On Sun, 30 Mar 2008, hyc@symas.com wrote:
rein@tollevik.no wrote:
On Sat, 29 Mar 2008, ando@sys-net.it wrote:
rein@basefarm.no wrote:
I was seeing random failures of the test050-syncrepl-multimaster test. One of the failures was that it went into a tight loop traversing a circular runqueue it had managed to create in slapd_rq.task_list. It seems as this was caused by missing mutex locks around accesses to slapd_rq, which the patch uploaded to ftp://ftp.openldap.org/incoming/slapd_rq_lock.patch fixes.
Before I applied this patch the test failed after being run a few times, with it it has now passed 100 times and is still counting.
locks in back-bdb/config.c should be pointless, as modifications to the configuration should only occur while all threads are paused.
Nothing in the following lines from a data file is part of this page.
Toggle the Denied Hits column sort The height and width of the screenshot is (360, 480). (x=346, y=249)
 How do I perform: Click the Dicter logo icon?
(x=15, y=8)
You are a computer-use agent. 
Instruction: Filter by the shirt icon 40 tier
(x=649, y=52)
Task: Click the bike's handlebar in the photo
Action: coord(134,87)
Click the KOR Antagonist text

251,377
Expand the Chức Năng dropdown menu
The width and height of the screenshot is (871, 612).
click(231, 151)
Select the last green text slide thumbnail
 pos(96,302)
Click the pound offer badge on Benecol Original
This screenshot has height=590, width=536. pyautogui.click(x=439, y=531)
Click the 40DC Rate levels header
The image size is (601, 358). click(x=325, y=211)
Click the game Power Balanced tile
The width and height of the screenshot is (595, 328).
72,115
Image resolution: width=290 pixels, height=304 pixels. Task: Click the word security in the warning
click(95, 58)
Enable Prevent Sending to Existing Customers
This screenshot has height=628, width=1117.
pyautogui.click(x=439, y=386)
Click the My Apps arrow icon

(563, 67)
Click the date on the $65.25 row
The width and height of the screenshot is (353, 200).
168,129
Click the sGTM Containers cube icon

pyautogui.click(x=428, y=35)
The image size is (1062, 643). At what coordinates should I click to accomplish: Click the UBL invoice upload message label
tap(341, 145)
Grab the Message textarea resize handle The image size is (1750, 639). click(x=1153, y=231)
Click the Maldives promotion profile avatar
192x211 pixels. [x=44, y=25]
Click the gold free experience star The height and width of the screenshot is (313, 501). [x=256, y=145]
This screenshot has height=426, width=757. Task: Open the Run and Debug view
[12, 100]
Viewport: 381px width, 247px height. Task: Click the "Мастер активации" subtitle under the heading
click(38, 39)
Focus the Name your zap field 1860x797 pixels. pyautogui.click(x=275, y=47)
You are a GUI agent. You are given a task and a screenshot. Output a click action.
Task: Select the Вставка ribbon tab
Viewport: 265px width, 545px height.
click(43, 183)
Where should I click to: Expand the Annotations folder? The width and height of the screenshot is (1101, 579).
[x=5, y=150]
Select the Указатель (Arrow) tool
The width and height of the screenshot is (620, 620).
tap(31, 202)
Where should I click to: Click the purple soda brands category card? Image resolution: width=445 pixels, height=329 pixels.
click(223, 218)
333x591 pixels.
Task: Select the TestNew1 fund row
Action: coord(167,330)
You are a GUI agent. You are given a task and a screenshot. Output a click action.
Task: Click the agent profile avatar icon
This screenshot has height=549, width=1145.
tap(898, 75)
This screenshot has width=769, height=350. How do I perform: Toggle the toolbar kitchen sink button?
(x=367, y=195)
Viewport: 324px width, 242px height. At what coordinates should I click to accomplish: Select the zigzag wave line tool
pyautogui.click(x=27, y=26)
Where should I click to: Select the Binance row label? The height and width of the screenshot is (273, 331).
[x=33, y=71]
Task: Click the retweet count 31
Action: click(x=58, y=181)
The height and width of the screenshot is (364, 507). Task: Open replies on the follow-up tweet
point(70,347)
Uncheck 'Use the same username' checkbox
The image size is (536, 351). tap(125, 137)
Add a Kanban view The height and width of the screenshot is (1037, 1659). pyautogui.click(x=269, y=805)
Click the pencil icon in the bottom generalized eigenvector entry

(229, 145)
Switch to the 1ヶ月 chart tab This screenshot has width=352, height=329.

The rest makes sort of sense, but I'd leave it to Howard.
Ignoring the ITS#5403 changes, I don't see anything here that isn't config-related, therefore it's all running single-threaded.
Now that the configuration can be changed dynamically (as this test does) I find it a bit odd that the config stuff should always be running single-threaded. But there is obviously much I don't know about the internals of slapd.
Of the "relevant" changes in syncrepl.c, I note that three out of the four chunks of the patch are in code that is only run when using cn=config to delete a syncrepl configuration, and test050 never performs that operation. The remaining chunk only takes affect when adding syncrepl config, and again, slapd is single-threaded for that.
I have been experimenting a bit more with the patch, and it appears to be the locks added to add_syncrepl() that stopped the test from failing. The test uses ordinary ldapadd to add the syncrepl configuration after slapd has been started, which I would expect to indicate that it has entered the multi-threaded state. But again, it can revert to single-threaded when modifying the configuration for all I know.
I've also run test050 thru hundreds of iterations without any issue, without these patches. If there's a problem in test050, I don't believe it's in this code.
I have also run it several hundred times on other systems, it is only on one of the 4 systems I build slapd that it fails. That is, that test failed on one of the other systems with the 2.4.8 release, also with an infinite loop, but that dosn't say vary much in this context.
The system where the test fail is the only multi-cpu system I have run it on, which I recon to be the reason why it only fails there. Without this patch the test fails about 20% of the times it is run on that system, the reason varies between slapd being killed due to abort or seg. fault (unknown why), or infinite loop traversing the circular slapd_rq. With the patch it has succeeded several thousand times in a row, which I account for more than just a coincident.
So, as long as this patch doesn't create any deadlock I can't really see the problem with it and will stick to it in our version. I find it a bit easier to understand and verify code that requiers locking if the locks are always used, then I don't need to know the thread states that are allowed to call the functions as well to know whether a lock is needed or not..
Rein